(begin)

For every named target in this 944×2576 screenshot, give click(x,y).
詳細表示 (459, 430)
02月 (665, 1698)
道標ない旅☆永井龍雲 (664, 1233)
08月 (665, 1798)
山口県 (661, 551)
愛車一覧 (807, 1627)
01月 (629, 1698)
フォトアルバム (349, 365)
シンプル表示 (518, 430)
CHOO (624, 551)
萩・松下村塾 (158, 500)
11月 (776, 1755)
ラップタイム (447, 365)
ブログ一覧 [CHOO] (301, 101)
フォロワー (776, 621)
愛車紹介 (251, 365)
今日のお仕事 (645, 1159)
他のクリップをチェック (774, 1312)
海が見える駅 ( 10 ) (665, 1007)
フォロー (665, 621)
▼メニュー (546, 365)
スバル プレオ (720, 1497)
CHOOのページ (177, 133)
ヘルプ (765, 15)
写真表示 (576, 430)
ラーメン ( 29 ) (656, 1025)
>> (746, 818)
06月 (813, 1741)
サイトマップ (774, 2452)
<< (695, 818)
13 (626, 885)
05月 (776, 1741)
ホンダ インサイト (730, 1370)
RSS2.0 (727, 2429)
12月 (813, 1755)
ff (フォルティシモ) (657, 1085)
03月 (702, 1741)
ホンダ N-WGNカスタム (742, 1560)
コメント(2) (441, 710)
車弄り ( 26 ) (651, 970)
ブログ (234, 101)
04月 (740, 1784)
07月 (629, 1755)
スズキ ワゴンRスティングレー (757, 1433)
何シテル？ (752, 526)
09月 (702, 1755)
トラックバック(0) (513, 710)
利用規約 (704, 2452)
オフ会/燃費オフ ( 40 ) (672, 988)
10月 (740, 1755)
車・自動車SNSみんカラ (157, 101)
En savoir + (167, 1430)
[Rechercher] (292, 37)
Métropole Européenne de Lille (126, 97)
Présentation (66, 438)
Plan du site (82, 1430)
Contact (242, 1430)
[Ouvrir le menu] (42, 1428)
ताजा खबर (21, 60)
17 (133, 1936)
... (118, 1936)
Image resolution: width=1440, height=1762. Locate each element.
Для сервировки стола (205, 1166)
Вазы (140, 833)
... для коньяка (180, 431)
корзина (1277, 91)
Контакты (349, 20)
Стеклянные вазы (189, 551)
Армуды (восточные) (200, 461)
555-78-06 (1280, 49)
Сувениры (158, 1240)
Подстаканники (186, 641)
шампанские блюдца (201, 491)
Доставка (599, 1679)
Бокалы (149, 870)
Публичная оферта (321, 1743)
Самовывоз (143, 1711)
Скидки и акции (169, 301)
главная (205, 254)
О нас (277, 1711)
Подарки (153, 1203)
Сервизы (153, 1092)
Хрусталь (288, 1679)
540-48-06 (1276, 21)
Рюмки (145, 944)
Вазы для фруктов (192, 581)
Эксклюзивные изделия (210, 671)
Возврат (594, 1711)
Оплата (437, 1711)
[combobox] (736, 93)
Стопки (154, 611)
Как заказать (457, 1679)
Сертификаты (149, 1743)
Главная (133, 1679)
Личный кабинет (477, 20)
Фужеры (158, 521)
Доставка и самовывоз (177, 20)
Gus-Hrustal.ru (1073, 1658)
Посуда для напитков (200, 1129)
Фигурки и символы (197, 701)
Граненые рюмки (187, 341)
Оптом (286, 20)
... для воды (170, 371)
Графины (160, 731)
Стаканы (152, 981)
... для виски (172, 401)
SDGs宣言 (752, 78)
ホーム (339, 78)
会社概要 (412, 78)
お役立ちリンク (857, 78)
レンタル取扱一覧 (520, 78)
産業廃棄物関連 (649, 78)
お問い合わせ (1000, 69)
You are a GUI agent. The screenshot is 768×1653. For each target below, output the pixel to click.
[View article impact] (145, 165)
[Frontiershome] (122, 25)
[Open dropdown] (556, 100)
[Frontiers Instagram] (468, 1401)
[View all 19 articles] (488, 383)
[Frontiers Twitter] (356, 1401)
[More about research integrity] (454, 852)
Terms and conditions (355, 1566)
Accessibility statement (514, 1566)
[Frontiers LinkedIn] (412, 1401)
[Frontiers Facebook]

(end)

Exercise goal:
Count the lines of the material above that contain the string "View", treating uppercase and lowercase as different, and reply with the number alone.

Solution for this exercise:
2